O terceiro governo do petista, hoje se aproximando da metade, trouxe avanços e a mudança esperada com a saída de Bolsonaro, disseram à reportagem seis das pessoas que participaram da cerimônia – as outras duas (o metalúrgico Weslley Rocha e o artesão Flávio Pereira), procuradas, preferiram não falar com a reportagem.
Mas os entrevistados, todos ainda convictos do apoio a Lula, convergem na opinião de que ele precisa fazer mais para cumprir integralmente suas promessas de campanha.
Apontam, contudo, obstáculos que dificultam o trabalho do presidente: a polarização – vista como um entrave ao reconhecimento de êxitos e o Congresso – pela base frágil e oposição consistente.
Os participantes, escolhidos pelo cerimonial com a participação da primeira-dama Janja, compartilham o orgulho de terem vivido um momento histórico, tido como simbolismo de representatividade e aceno à participação popular. A cena teve ainda a presença da cadela Resistência, adotada por Lula e Janja.
RAONI METUKTIRE, 92
Brasileiro mais conhecido dos convidados que subiram a rampa, o cacique diz que “muitas coisas melhoraram” para os indígenas e o ambiente com a troca de Bolsonaro – a quem criticava – por Lula. Mas reitera o apelo por demarcações de terra, reivindicação que faz ao presidente desde a posse.
“O que peço a Lula e a todos é colaboração contra a destruição da natureza. Precisamos de equilíbrio no ambiente e no clima, antes que a Terra pegue fogo”, afirma. As respostas foram traduzidas da língua mebêngôkre (kayapó) por Takakpe Metuktire, neto de Raoni e assessor do instituto que leva seu nome.
O cacique tem batido de frente com Lula por causa da construção da Ferrogrão, ferrovia cujo traçado corta a Amazônia margeando áreas indígenas. Ele cobra do governo consulta aos envolvidos, o fim do marco temporal e coordenação com ministros e governadores para “manter a floresta de pé”.

§ **Dados fornecidos**
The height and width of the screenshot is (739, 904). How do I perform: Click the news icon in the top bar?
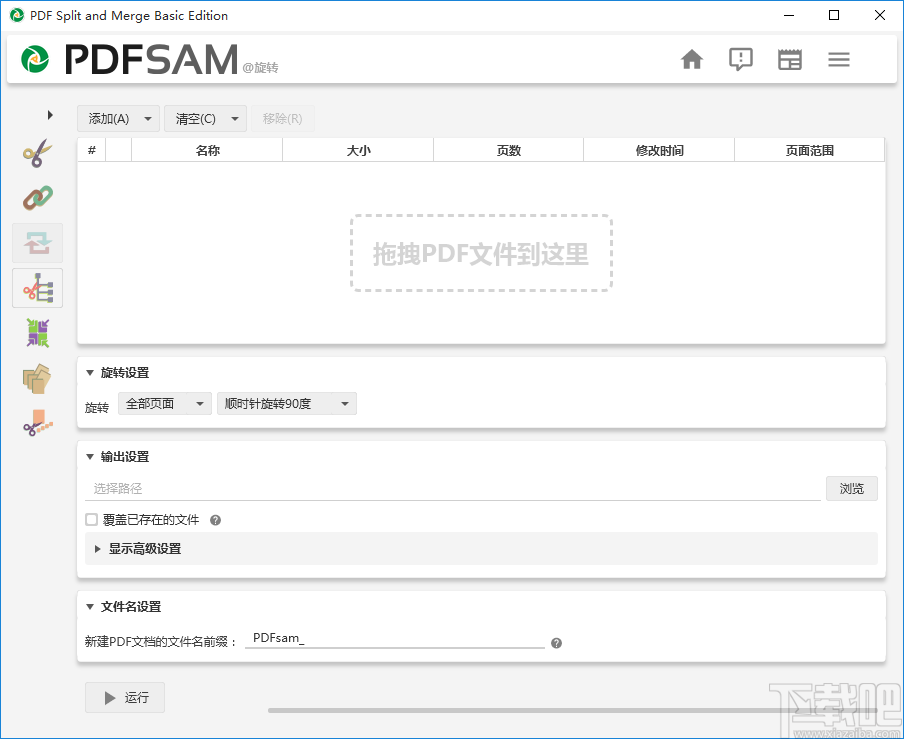(x=790, y=59)
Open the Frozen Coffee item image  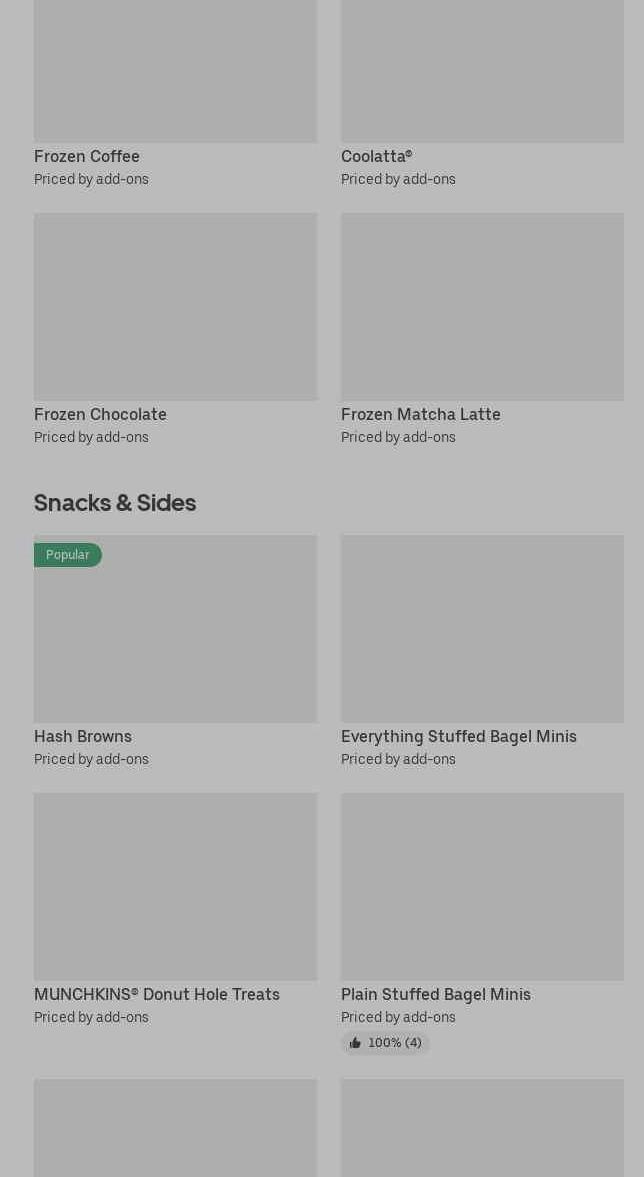click(x=175, y=70)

§ **O que fazer**
Transcreva sem alterações a parte do texto apresentado que começa em "Mas os entrevistados, todos" e termina em "e oposição consistente.".

§ **Resolução**
Mas os entrevistados, todos ainda convictos do apoio a Lula, convergem na opinião de que ele precisa fazer mais para cumprir integralmente suas promessas de campanha.
Apontam, contudo, obstáculos que dificultam o trabalho do presidente: a polarização – vista como um entrave ao reconhecimento de êxitos e o Congresso – pela base frágil e oposição consistente.